Die anspruchsvolle Klettertour durch die Riesenverschneidung des Lafatscher zählt zu den Klassiker-Touren im Karwendel.

  • Klettertour, mittel, VI, 10 SL

  • Dauer: 10 ¼ Std. ( Mit Fahrrad: 3 Std., 800 Hm)

  • Höhenmeter: 1750 Hm  im Auf- und Abstieg

  • Beste Zeit: Juni bis Oktober

  • Talort: Scharnitz, 964 m.

  • Ausgangspunkt: Halleranger-Alm, 1776 m, oder Hallerangerhaus, 1768 m.

  • Info: Tourismusbüro Scharnitz, Tel. +43 5088 0540, seefeld.com

  • Anreise: Mit dem PKW über die A95 und B2 oder per Bahn nach Scharnitz. Im Ort vor der Kirche links Richtung Karwendeltäler abbiegen. Gebührenpflichtige Parkplätze.

  • Gehtzeiten: Bis zur Halleranger-Alm per Bike 3 Std. (800 Hm, 18 km), zu Fuß 5 Std. – Einstieg ¾ Std. – Kletterzeit 4 Std. – Abstieg zur Hütte 1 ½ Std. – Abfahrt nach Scharnitz per Bike 1 Std., zu Fuß 4 Std.

  • Unterkünfte/Hütten: Halleranger- Alm, 1774 m, privat, bewirtschaftet von Mitte Juni bis Anfang Oktober, Tel. +43 664 1055955, halleranger-alm.at; Hallerangerhaus, 1768 m, DAV, bewirtschaftet von Mitte Juni bis Anfang Oktober, Tel. +43 720 347028 oder Tel. +43 664 8937583, hallerangerhaus.at

  • Einkehr: Kastenalm, 1220 m, privat, bewirtschaftet Juni bis Ende September, Tel. +43 664 5316796.

  • Taxi: bis zur Kastenalm: Taxi Kili, Tel. +43 522 345500; Taxi Ramona, Tel. +43 5213 5541.

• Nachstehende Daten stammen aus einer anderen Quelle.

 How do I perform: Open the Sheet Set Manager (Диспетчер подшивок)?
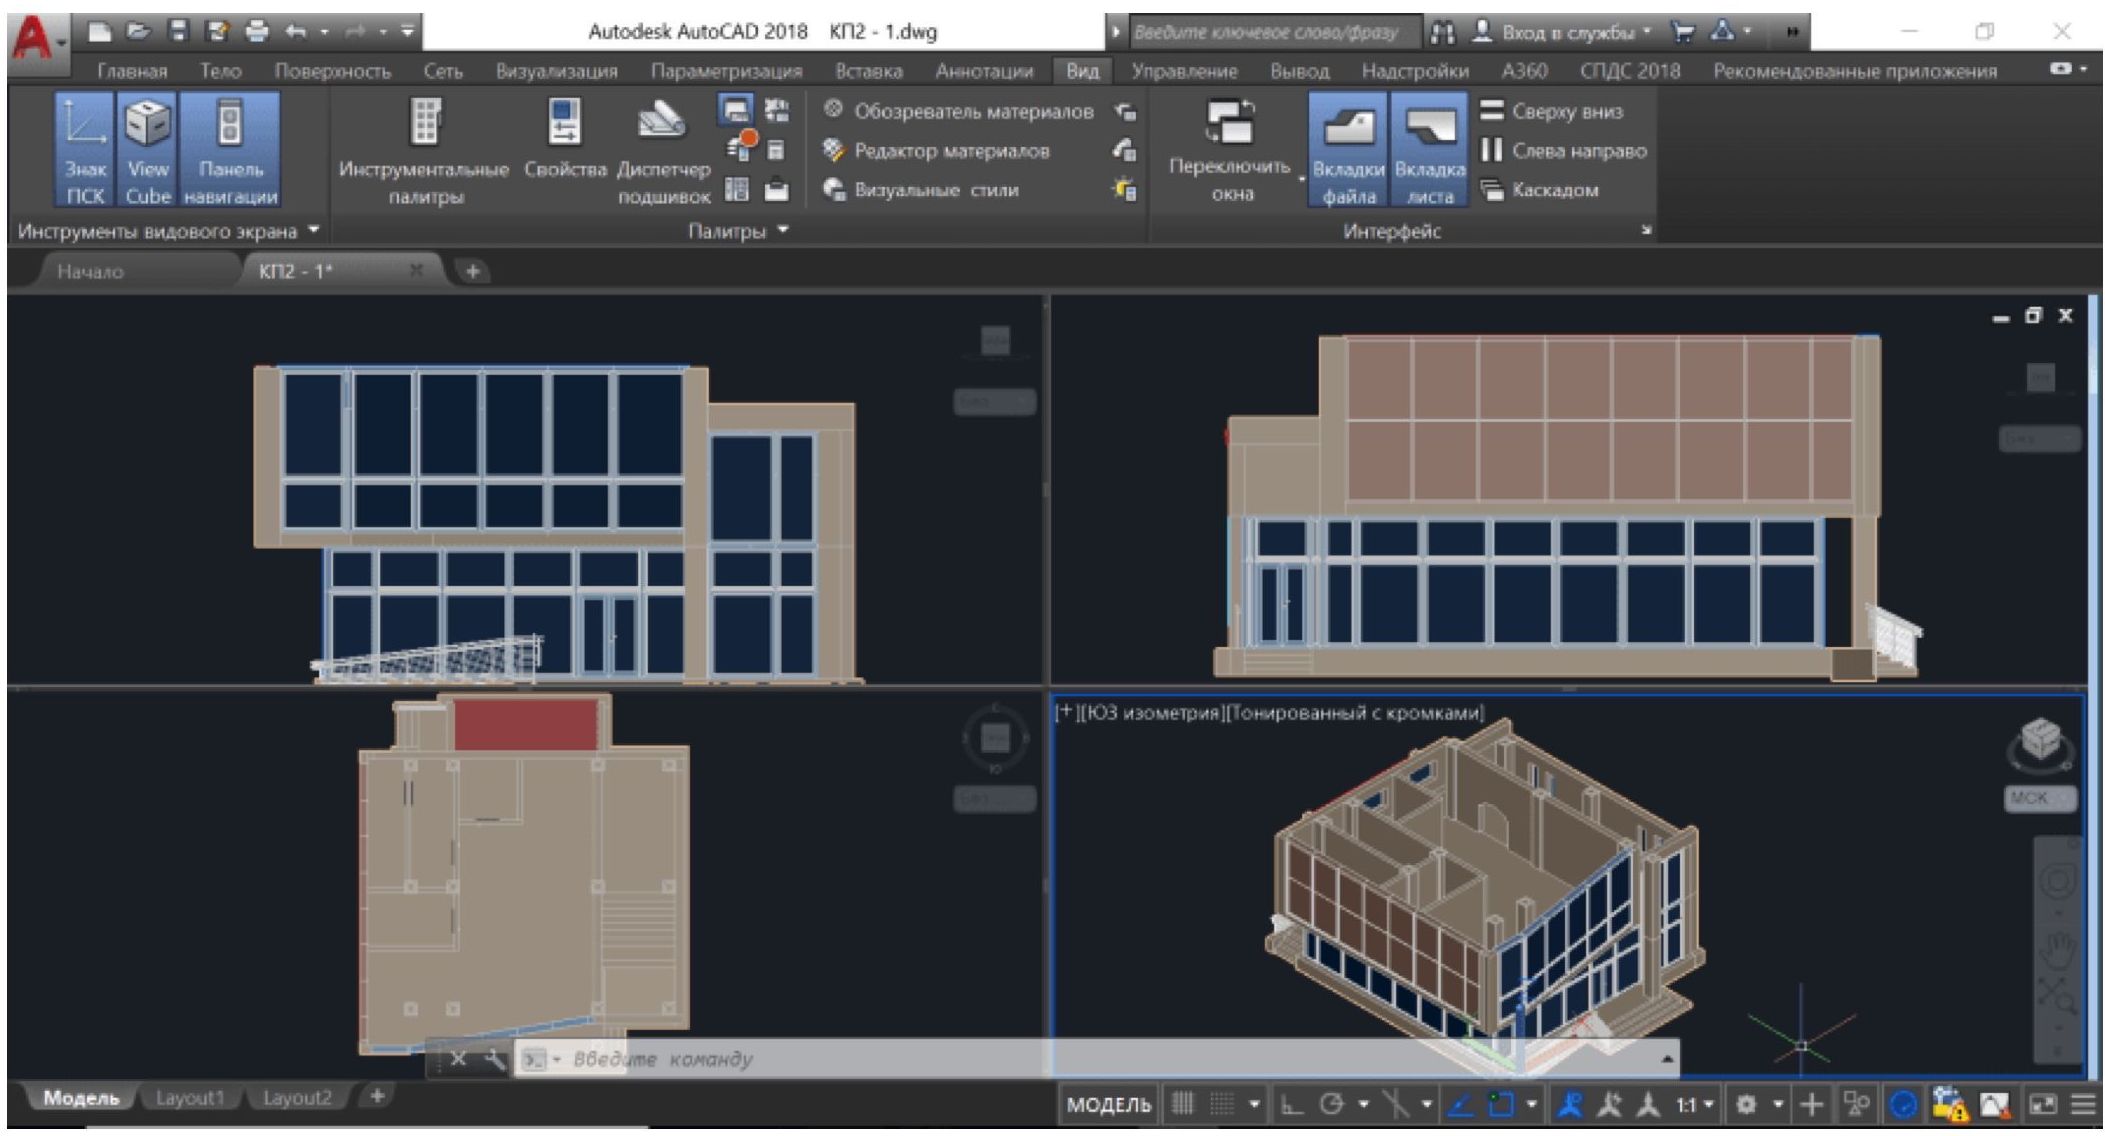pos(663,123)
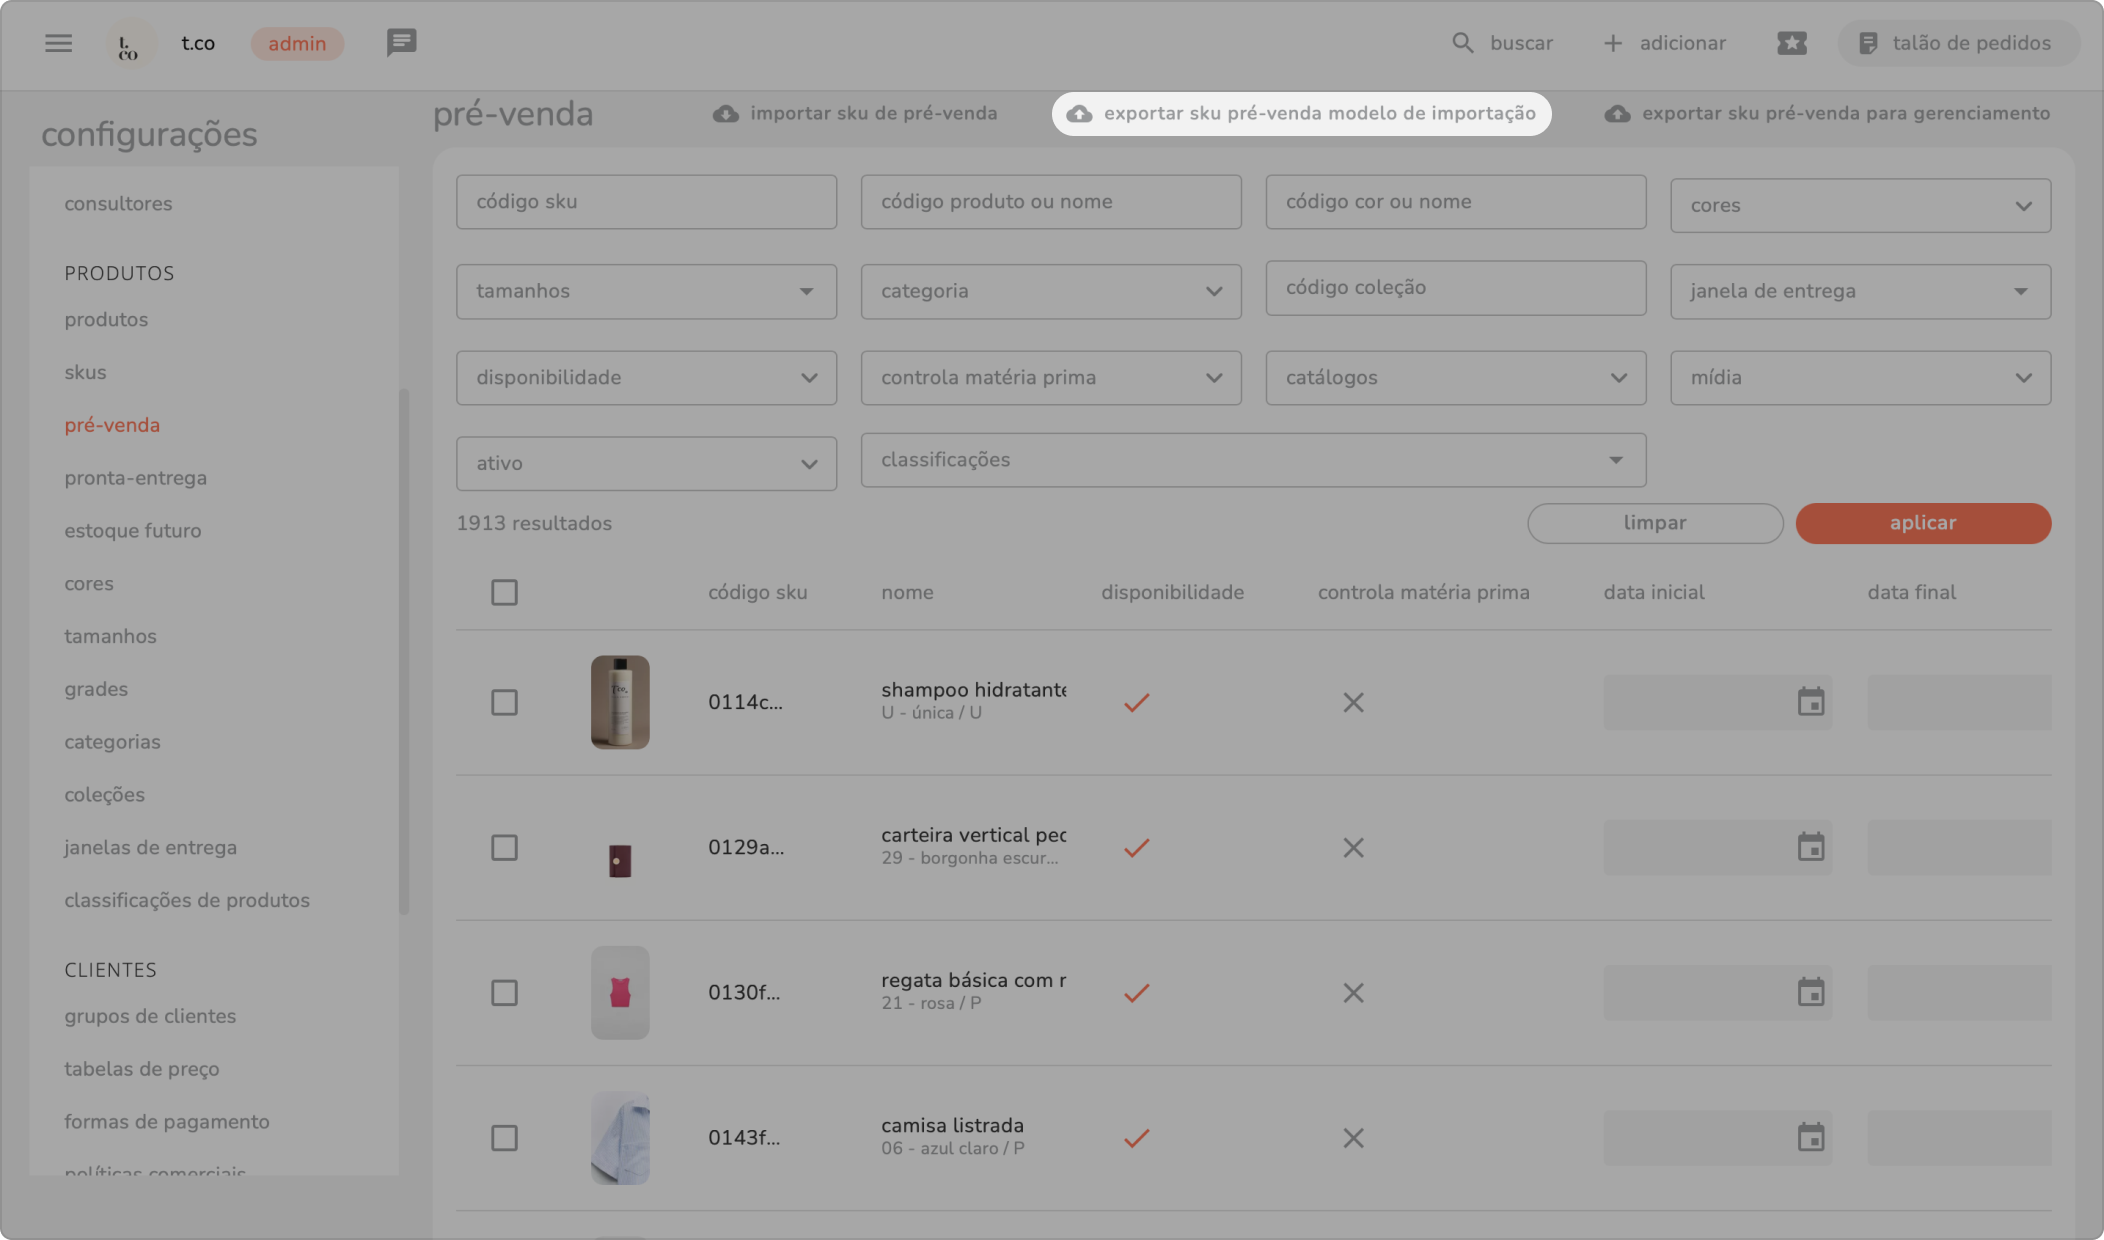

  • Literatur: Karwendel, Panico Alpinverlag, Neuauflage in Bearbeitung. Topo auf sirdar.de

  • Karte: AV-Karte, 1: 25.000, Blatt 5/1 West und 5/2 Mitte, Karwendelgebirge.

  • Absicht: Alpin, mit gebohrten Ständen.

  • Ausrüstung: Gurt, Helm, Sicherungsgerät, zwei 50-m-Seile, 10 Expressschlingen, Grundsortiment Keile, mittlere und große Friends (ideal zwei 4er-Cams ggf. ein 5er-Cam).

Route: Am Besten per Bike bis Halleranger- Alm oder -haus. Zum Einstieg auf dem Weg Richtung Lafatscher Joch, dann rechts abzweigen, um den Steigspuren in Richtung der gut sichtbaren Verschneidung zu folgen. Über brüchiges Gelände hinauf bis zum ersten Stand. Kletternd der Verschneidung aufsteigend folgen, die nach oben hin immer markanter wird. 

Nach der siebten Seillänge (Wandbuch) nach rechts queren. Dann noch zwei Seillängen in brüchigerem Gelände. Nun entweder am Grat entlang (Steigspuren) zum Gipfel, oder in der Flanke zur Jochreisen queren und nach Osten bis auf den Wanderweg Richtung Lafatscher Joch. Auf diesem zurück zum Ausgangspunkt.